> [Your objective]
Take the data below and copy exactly the lines starting at the one with "Task: Focus the Ctrl+Alt+ shortcut key field" and finishing at the one with "This screenshot has height=213, width=299.", both included.

START Input data

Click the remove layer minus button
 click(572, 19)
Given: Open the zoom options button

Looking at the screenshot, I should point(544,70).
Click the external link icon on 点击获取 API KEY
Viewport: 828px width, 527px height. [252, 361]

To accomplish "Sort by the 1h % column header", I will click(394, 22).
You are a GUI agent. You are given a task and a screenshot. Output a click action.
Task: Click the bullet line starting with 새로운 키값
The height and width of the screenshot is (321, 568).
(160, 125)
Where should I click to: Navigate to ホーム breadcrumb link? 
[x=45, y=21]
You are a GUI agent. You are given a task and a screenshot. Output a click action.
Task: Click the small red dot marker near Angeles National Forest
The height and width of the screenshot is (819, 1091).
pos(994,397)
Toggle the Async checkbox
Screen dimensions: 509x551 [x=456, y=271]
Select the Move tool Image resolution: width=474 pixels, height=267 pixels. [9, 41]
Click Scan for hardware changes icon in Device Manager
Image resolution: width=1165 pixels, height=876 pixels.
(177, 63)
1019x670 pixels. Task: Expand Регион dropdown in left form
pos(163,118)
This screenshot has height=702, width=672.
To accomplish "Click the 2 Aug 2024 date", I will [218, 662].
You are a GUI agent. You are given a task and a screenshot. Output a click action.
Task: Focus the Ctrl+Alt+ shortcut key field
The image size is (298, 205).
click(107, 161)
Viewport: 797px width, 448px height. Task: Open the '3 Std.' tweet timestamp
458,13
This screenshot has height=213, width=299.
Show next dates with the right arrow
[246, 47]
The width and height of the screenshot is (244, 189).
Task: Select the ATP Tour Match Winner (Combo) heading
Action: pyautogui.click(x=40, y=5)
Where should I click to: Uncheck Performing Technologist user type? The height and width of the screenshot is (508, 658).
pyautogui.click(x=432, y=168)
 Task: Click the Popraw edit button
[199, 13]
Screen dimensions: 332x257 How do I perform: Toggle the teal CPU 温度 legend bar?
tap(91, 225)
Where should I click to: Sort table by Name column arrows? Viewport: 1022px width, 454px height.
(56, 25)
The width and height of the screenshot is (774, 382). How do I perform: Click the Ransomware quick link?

END Input data

> [Worked solution]
Task: Focus the Ctrl+Alt+ shortcut key field
The image size is (298, 205).
click(107, 161)
Viewport: 797px width, 448px height. Task: Open the '3 Std.' tweet timestamp
458,13
This screenshot has height=213, width=299.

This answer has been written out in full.